Elle y mène la vie d'une femme au foyer, mariée à un universitaire spécialiste du Tibet à Oxford, Michael Aris, et mère de deux petits garçons. En 1988, elle rentre en Birmanie au chevet de sa mère et surprend tout le monde en décidant de s'impliquer dans le destin de son pays, en pleine révolte contre la junte militaire.
"Je ne pouvais pas, en tant que fille de mon père, rester indifférente à tout ce qui se passait", lance-t-elle lors de son premier discours, resté comme le symbole de son entrée en politique. Intitulé, Libérez-nous de la peur (Freedom from Fear), il commence ainsi : "Ce n’est pas le pouvoir qui corrompt, mais la peur : la peur de perdre le pouvoir pour ceux qui l’exercent, et la peur des matraques pour ceux que le pouvoir opprime…"
La répression de 1988 fait quelque 3.000 morts, mais marque la naissance de l'icône. Elle devient alors la "dépositaire des espoirs d'un retour à la démocratie" pour tout le peuple birman écrasé par la dictature militaire depuis 1962, explique Phil Robertson, représentant de l'ONG Human Rights Watch en Asie.
Autorisée à former la LND, elle est rapidement placée en résidence surveillée et assiste, à distance, à la victoire de son parti aux élections de 1990, dont la junte refuse de reconnaître les résultats.
Dans sa maison au bord d'un lac en plein coeur de Rangoun, où elle est consignée, de rares émissaires sont autorisés à lui rendre visite, ainsi que parfois ses deux garçons, restés vivre en Angleterre avec leur père. Celui-ci mourra d'un cancer sans qu'elle puisse lui dire adieu.
En 1990, Aung San Suu Kyi reçoit le prix Sakharov et le prix Rafto, puis le prix Nobel de la paix l'année suivante. Mais elle ne peut pas se rendre à Oslo. Elle devra attendre plus de 20 ans pour venir le chercher. En 2010, elle est libérée après 15 ans de résidence surveillée et entre au Parlement en 2012 après l'autodissolution de la junte un an plus tôt.

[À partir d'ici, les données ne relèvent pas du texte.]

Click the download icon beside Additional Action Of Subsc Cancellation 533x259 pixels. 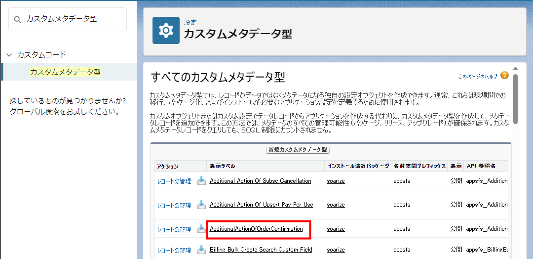pyautogui.click(x=201, y=181)
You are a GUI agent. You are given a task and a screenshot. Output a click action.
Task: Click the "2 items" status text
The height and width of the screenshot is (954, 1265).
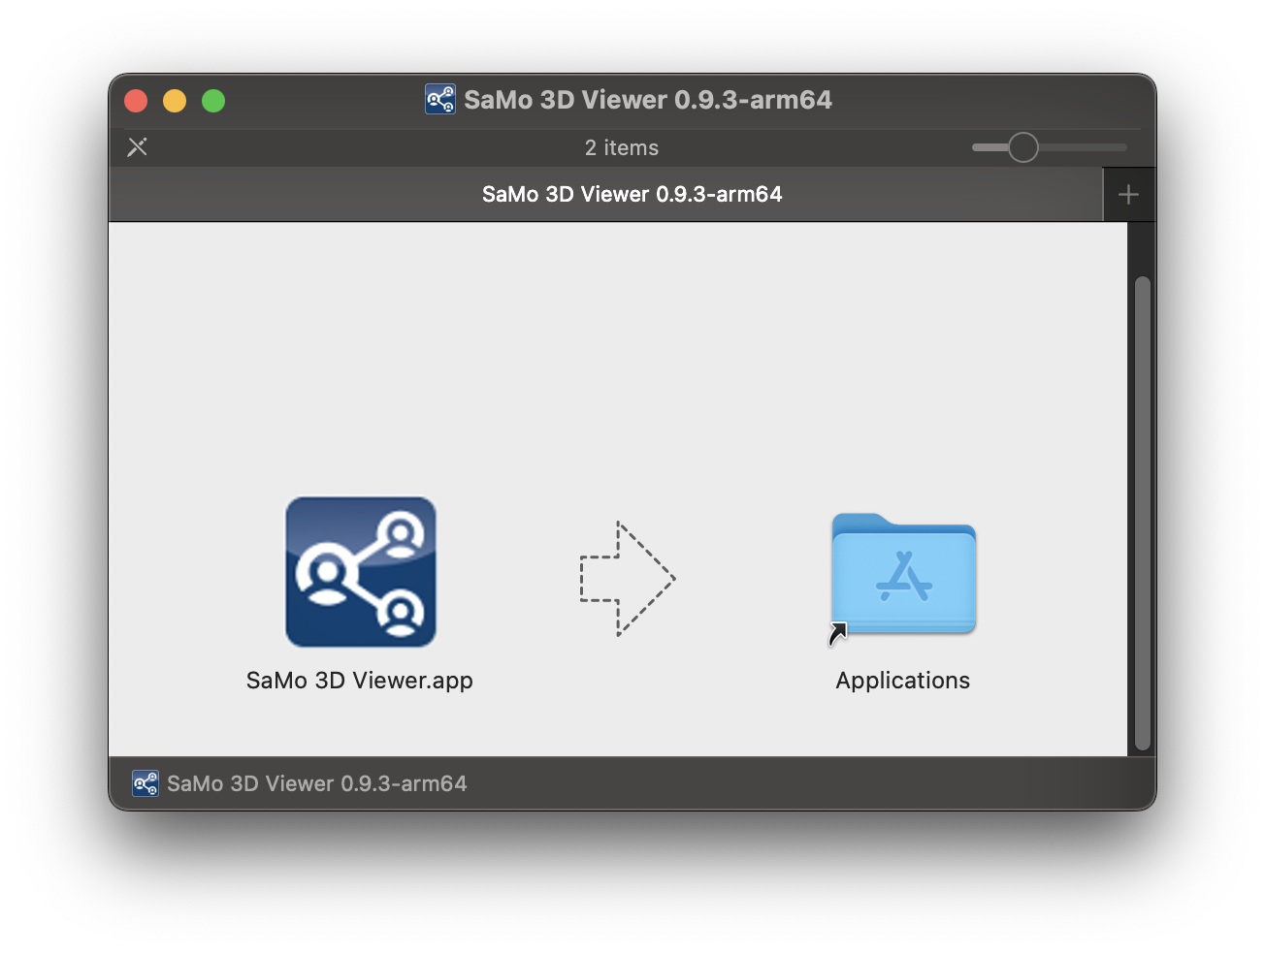click(621, 148)
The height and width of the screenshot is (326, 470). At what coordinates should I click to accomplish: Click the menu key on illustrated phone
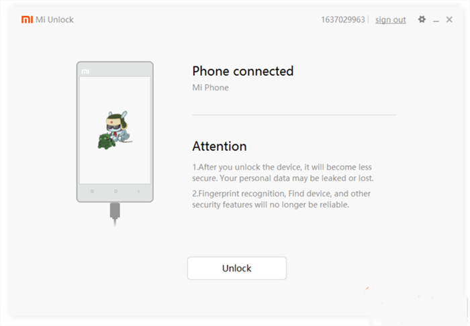(93, 191)
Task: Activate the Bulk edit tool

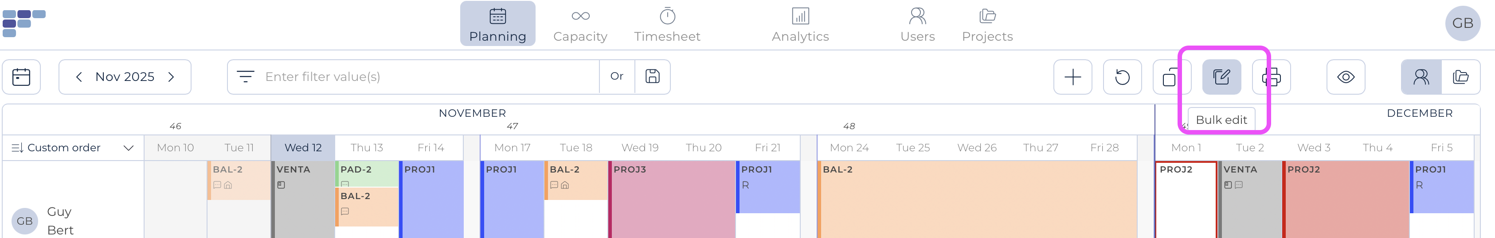Action: pyautogui.click(x=1221, y=77)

Aung San Suu Kyi annonce, le 6 juin 2013, son intention de se présenter à l'élection présidentielle de 2015. Mais la constitution birmane ne lui permet pas de se présenter car elle interdit à un Birman de se présenter s'il est marié avec un étranger : or, son époux, Michael Aris, était de nationalité britannique. Le Parlement birman élit, le 15 mars 2016, Htin Kyaw, proche d'Aung San Sui Kyi, à la fonction de président de la République du pays. Ne pouvant pas être présidente de la République, Aung San Suu Kyi devient ministre mais cumule autant de pouvoirs qu’elle peut le faire, elle devient une sorte de "super-ministre". Elle est considérée comme la dirigeante de la Birmanie de facto.
Rapidement, l'image de l'icône commence à se fendiller à l'international, certains lui reprochant sa conception autocratique du pouvoir. Elle était prise au piège de sa "position de quasi-princesse de ce pays", "restée à part, en raison de l'importance de sa famille et de ses années en résidence surveillée", relève le politologue Nicholas Farrelly.
Dans une lettre ouverte, Desmond Tutu lui écrivait : "Si le prix politique à payer pour votre accession à la plus haute charge publique du Myanmar est votre silence, alors ce prix est certainement trop élevé".
En 2011, The Lady, un film-biographie franco-britannique, réalisé par Luc Besson, raconte son parcours, de son exil à son retour en Birmanie, une romance axée en grande partie sur son histoire d'amour avec son mari et son pays.